Token压缩思路和代码赏析（ToMe： TOKEN MERGING: YOUR VIT BUT FASTER）-优快云博客

本文链接：https://blog.youkuaiyun.com/taoqick/article/details/146351665

ToMe (TOKEN MERGING: YOUR VIT BUT FASTER)

核心思想

简单来说把一个token区别拆分成a, b = metric[…, ::2, :], metric[…, 1::2, :]这两部分，然后两部分做bipartite soft matching。

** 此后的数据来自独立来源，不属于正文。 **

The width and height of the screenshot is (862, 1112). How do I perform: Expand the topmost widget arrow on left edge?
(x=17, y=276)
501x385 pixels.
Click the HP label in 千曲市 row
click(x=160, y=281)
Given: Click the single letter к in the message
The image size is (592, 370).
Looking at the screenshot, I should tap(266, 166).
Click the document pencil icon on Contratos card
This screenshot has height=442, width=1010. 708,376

假设a和b各有n个tokens，这n个tokens可以得到 $n^2$ 个相似度，取和前n个token最像的后n个token，然后把top r个token给丢弃掉，最终拼接好剩下的token。
在这里插入图片描述

代码赏析

代码来自https://github.com/facebookresearch/ToMe

核心代码

核心的关键点：

node_max.shape：[bs, tokens//2]，node_max表示从(tokens//2)^2的相似pair中找出和前(tokens//2)个最像的后(tokens//2)个相似度
node_idx表示后(tokens//2)最像的下标，也就是token原始的idx
edge_idx是根据node_max排序后的idx，后续根据edge_idx的排序来决定要砍掉哪些tokens，最后实际上就是node_idx[edge_idx]来筛选出保留或者去掉的token

import math
from typing import Callable, Tuple
import torch


def do_nothing(x, mode=None):
    return x

def bipartite_soft_matching(
    metric: torch.Tensor,
    r: int,
    class_token: bool = False,
    distill_token: bool = False,
) -> Tuple[Callable, Callable]:
    """
    Applies ToMe with a balanced matching set (50%, 50%).

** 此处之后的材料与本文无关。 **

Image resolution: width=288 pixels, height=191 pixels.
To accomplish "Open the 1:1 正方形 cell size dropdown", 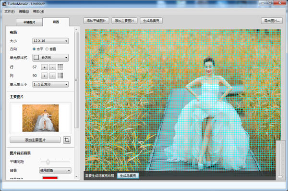I will 50,84.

    Input size is [batch, tokens, channels].
    r indicates the number of tokens to remove (max 50% of tokens).

    Extra args:
     - class_token: Whether or not there's a class token.
     - distill_token: Whether or not there's also a distillation token.

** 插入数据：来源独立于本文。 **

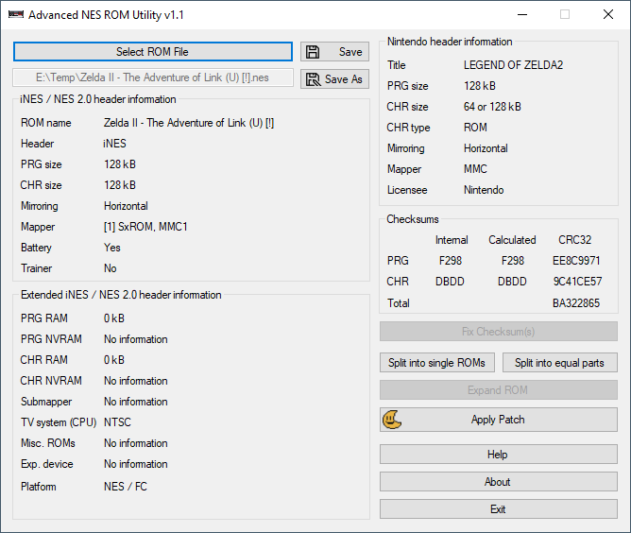
Task: Click the floppy disk icon on Save
Action: click(x=314, y=52)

    When enabled, the class token and distillation tokens won't get merged.
    """
    protected = 0
    if class_token:
        protected += 1
    if distill_token:
        protected += 1

    # We can only reduce by a maximum of 50% tokens
    t = metric.shape[1]
    r = min(r, (t - protected) // 2)

    if r <= 0:
        return do_nothing, do_nothing

    with torch.no_grad():
        metric = metric / metric.norm(dim=-1, keepdim=True)
        a, b = metric[..., ::2, :], metric[..., 1::2, :]
        scores = a @ b.transpose(-1, -2)
        # a,b 的shape:[bs, tokens//2, channels], scores.shape: [bs, tokens//2, tokens//2]

        if class_token:
            scores[..., 0, :] = -math.inf
        if distill_token:
            scores[..., :, 0] = -math.inf
        node_max, node_idx = scores.max(dim=-1)
        # node_max.shape：[bs, tokens//2]，node_max表示从(tokens//2)^2的相似pair中找出和前(tokens//2)个最像的后(tokens//2)个相似度
        # node_idx表示后(tokens//2)最像的下标，也就是token原始的idx
        # edge_idx是根据node_max排序后的idx，后续根据edge_idx的排序来决定要砍掉哪些tokens，最后实际上就是node_idx[edge_idx]来筛选出保留或者去掉的token

        edge_idx = node_max.argsort(dim=-1, descending=True)[..., None]
        unm_idx = edge_idx[..., r:, :]  # Unmerged Tokens
        src_idx = edge_idx[..., :r, :]  # Merged Tokens
        dst_idx = node_idx[..., None].gather(dim=-2, index=src_idx)
        if class_token:
            # Sort to ensure the class token is at the start
            unm_idx = unm_idx.sort(dim=1)[0]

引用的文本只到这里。